------ PASSAGE PROVIDED

Review: The Emoji Movie

The Emoji Movie
3 10

PLOT: A "meh" emoji goes on a journey of self-discovery after being labeled an outcast by his fellow emojis.

REVIEW: "Well, we've announced we're making an Emoji Movie, now what the hell do we do?!"

I can imagine this conversation happening in the writers room of THE EMOJI MOVIE, which is a thoroughly cynical and vapid effort to cash in on... what, emojis and phones, I guess. If ever there was an animated movie that 100% had no reason to exist, it's this one. It's colorful, yes, and has the kind of on-the-nose humor kids under 10 might guffaw at, but anyone over that age will likely find this a candy-coated chore to sit through.

A measure of the film's wit is that it takes place inside the world of "Textopolis," which is actually within the smart phone of teenager Alex, who's primary problem throughout the entire film is figuring out what emoji to send to the girl of his dreams. The conceit here is that the emojis all have personalities that reflect their exteriors, and every day they gather inside a large auditorium and wait for Alex to choose them for one of his so-important texts. (I'm getting angry just typing this.) Gene, a "meh" emoji (T.J. Miller), has a secret, though: he's got a variety of emotions and feelings, which makes him the "divergent" of this society, if you will. When finally called upon to be in one of Alex's texts, he blows it with a bevy of garbled faces, which earns him shunning from the community.

Gene then embarks on a quest through Alex's phone to set things right in a set-up that feels like a really, really poorly thought-out knockoff of INSIDE OUT. He is eventually joined by the High-5 emoji (James Corden) and a hacker called Jailbreak (Anna Faris). Gene wants to reprogram himself to get the "meh" look just right, but along the way he'll learn it's okay to be different, etc., etc. I suppose an animated film can have just about anything as a protagonist, but it's awfully hard for me to care about an emoji with an identity crisis, especially when it's in a movie that feels like the longest possible commercial for smart phones (let's just namedrop Spotify, the Cloud and a variety of apps at every opportunity).

------------

EXERCISE REQUIREMENTS -
Write the next part of the review of The Emoji Movie, starting right after its final sentence. The items that come next are taken from a separate source.

------ INFORMATION SHOWN

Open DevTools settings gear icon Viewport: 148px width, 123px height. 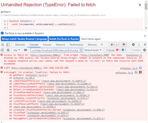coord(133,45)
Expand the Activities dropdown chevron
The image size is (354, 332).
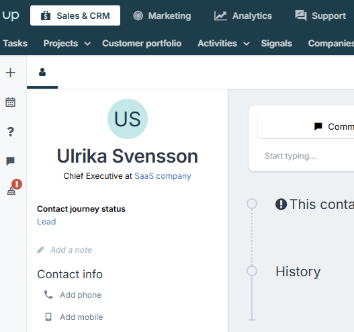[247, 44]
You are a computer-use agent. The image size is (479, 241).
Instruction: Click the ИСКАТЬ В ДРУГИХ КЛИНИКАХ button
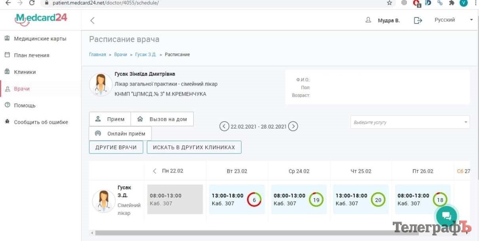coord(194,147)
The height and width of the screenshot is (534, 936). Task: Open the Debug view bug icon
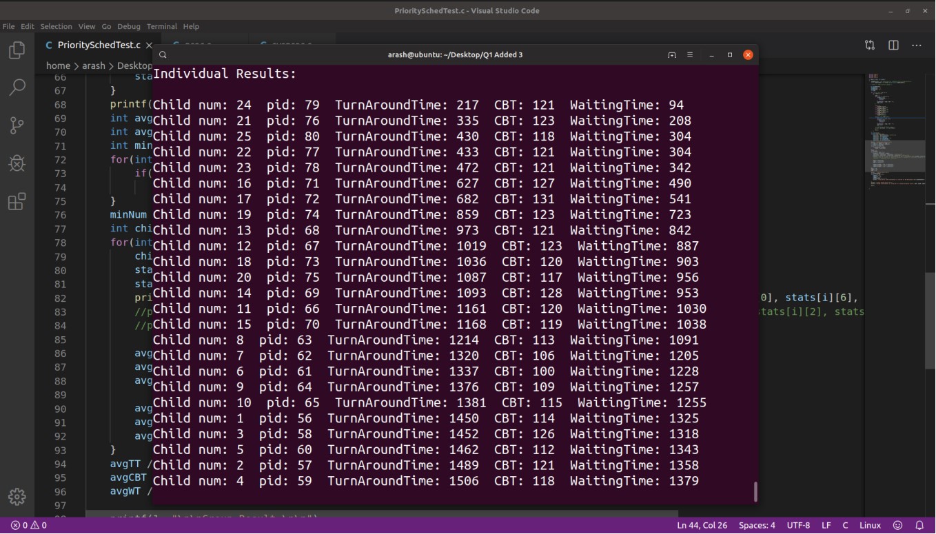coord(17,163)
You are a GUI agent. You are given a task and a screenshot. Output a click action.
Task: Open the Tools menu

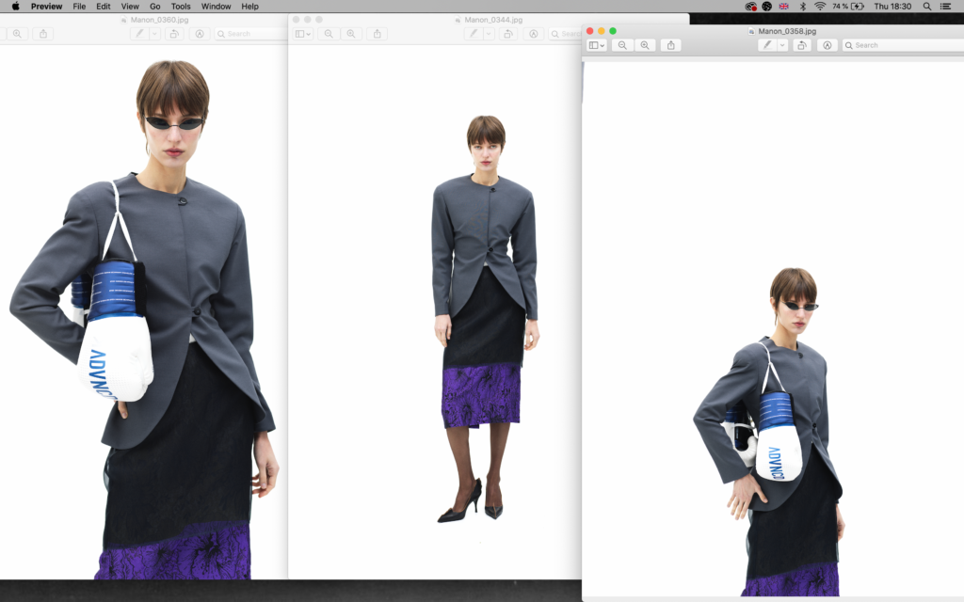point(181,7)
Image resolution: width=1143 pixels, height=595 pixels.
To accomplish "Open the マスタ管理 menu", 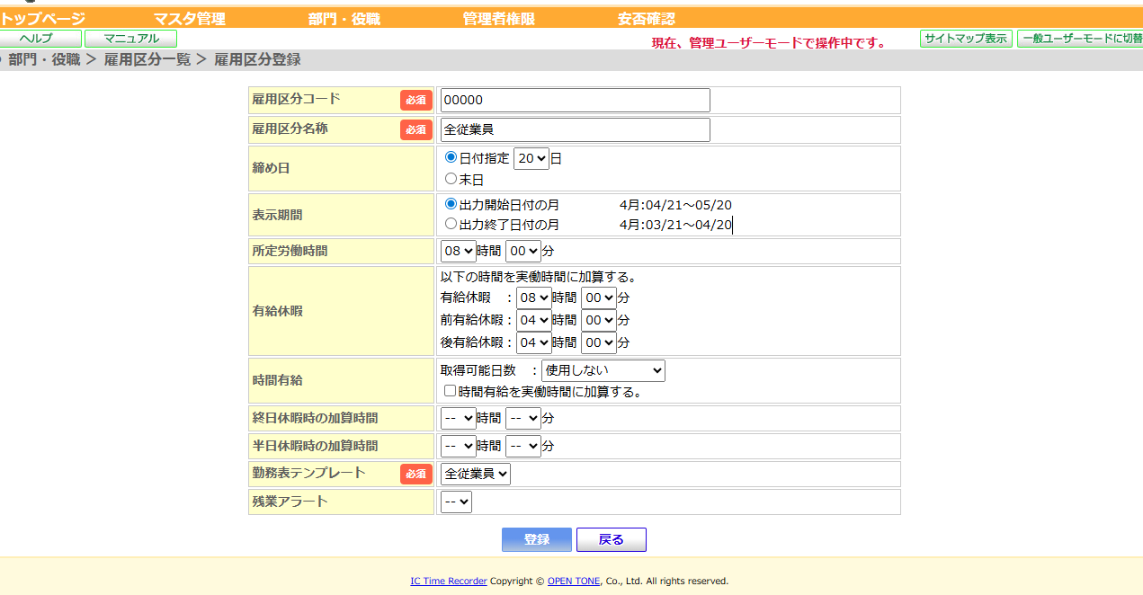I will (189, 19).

------------

RESULT OF THE TASK -
Laughs are practically nonexistent, with seemingly every punchline involving a pun of some sort. There is next to zero chance you'll actually be swept up in this emoji world, which is far from vivid, and the plight of an emoji isn't exactly worth the 87 minutes this film runs. (Not to mention the fact that the human protagonist's issue of "what emoji do I text the cute girl" is about as inconsequential as it gets.)

What are the stakes here? What's being taught? The movie has almost no lesson to impart other than "just be yourself," which is the oldest trick in the animated movie book - plus, in the context of this world, it doesn't even make sense. So emojis on Alex's phone can now do whatever they want? And that means what for his future texts?!

To be sure, THE EMOJI MOVIE feels like its sole purpose is to be a babysitter. The creators want you to plop your kid in front of it while you do something else for an hour and a half, and everybody wins because the kid will eventually get distracted by something else (like a phone). It's made by people who don't really care what you think of it, just as long as you throw some money in its direction. It's on autopilot from the first minute, and I assume - I hope - that most children will see right through it.